Metinden bölüm:
________

Türkiye'nin en iyi haber sitesi
NAZLI ILICAK

Silivri'den mektup var

Hanefi Avcı'ya 29 Ekim 2010 tarihli yazımda bazı sorular sormuştum. Silivri Cezaevi'nden o sorulara cevaplar gönderdi. Bugün, bir kısmını yayınlıyorum.
1) 1988-1995 yıllarında hukuk dışı dinleme yaptığım... (Teşkilâtın Adamları-Belma Akçura)
Cevap:
Gerek "Haliç'te Yaşayan Simonlar" isimli kitabımda, gerekse Belma Akçura röportajımda, "Hukuk dışı dinleme yaptım" demedim. "Bu yıllarda binlerce telefon dinlemesine karar verdim. Bir iki istisna dışında mahkeme kararı aldığımızı hatırlamıyorum" diye yazdım. Telefon dinlemeleri ile ilgili Türkiye'de ilk yasal düzenleme 1999-2000'li yıllarda çıkarılan 4422 Sayılı yasayla olmuştur. Daha önce bu konuda yasal bir hüküm yoktur. Hangi suçlarda dinleme olacağı, ne kadar süreyle yapılacağı, nasıl kullanılacağı ile ilgili mevzuat olmadığından zabıta amirlerinin kararlarıyla dinleme işlemi yapılıyordu. Yalnız ben değil, o günlerde Ankara, İzmir, Samsun, Diyarbakır vs. gibi illerde de aynı kurallar geçerliydi. Aynı şekilde, ev ve işyeri aramaları konusunda da geçmiş yıllarda yeterli mevzuat olmadığından, zabıta muvaffakatlı arama, "acil durum" diyerek hâkim kararı alınmadan yapılıyordu. Tüm Türkiye'de uygulama buydu. Ben bu konuları, "hukuksuzluk yapılmasın, her konuda hukuki mevzuat olsun" tezi için yazdım. Benim görevli olduğum dönemde, şimdiki gibi basına bilgi sızdırılmamıştır; hiçbir şey görev harici kullanılmamıştır. Telefon dinlemeleri gazetelerde yayınlanmamıştır.

________

Gösterilen kayıtlar:

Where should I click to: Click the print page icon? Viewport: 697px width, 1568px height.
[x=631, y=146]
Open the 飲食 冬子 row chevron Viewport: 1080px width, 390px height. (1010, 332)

________

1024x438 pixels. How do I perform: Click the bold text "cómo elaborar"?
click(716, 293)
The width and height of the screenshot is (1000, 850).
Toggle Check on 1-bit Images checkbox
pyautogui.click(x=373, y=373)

________

Yapılacak işler:
a. Metinde "Hanefi Avcı'ya 29" ile başlayan ve "bir kısmını yayınlıyorum." ile biten kısmı, bu son kelimeler de dahil olmak üzere olduğu gibi yeniden yazın.
b. Metni üç cümleyle özetleyin.
Yalnızca metne bakarak çalışın.

İşlerin sonuçları:
a.
Hanefi Avcı'ya 29 Ekim 2010 tarihli yazımda bazı sorular sormuştum. Silivri Cezaevi'nden o sorulara cevaplar gönderdi. Bugün, bir kısmını yayınlıyorum.

b. Hanefi Avcı, Silivri Cezaevi'nden gönderdiği cevaplarda hukuk dışı dinleme yaptığını söylemediğini belirtiyor ve yalnızca binlerce telefon dinlemesine karar verdiğini, bir iki istisna dışında mahkeme kararı alındığını hatırlamadığını yazdığını anlatıyor. Telefon dinlemeleriyle ilgili ilk yasal düzenlemenin 4422 Sayılı yasayla yapıldığını, öncesinde mevzuat olmadığı için dinlemelerin Ankara, İzmir gibi başka illerde de zabıta amirlerinin kararıyla yapıldığını söylüyor. Bu konuları her konuda hukuki mevzuat olması için yazdığını ve kendi görev döneminde basına bilgi sızdırılmadığını vurguluyor.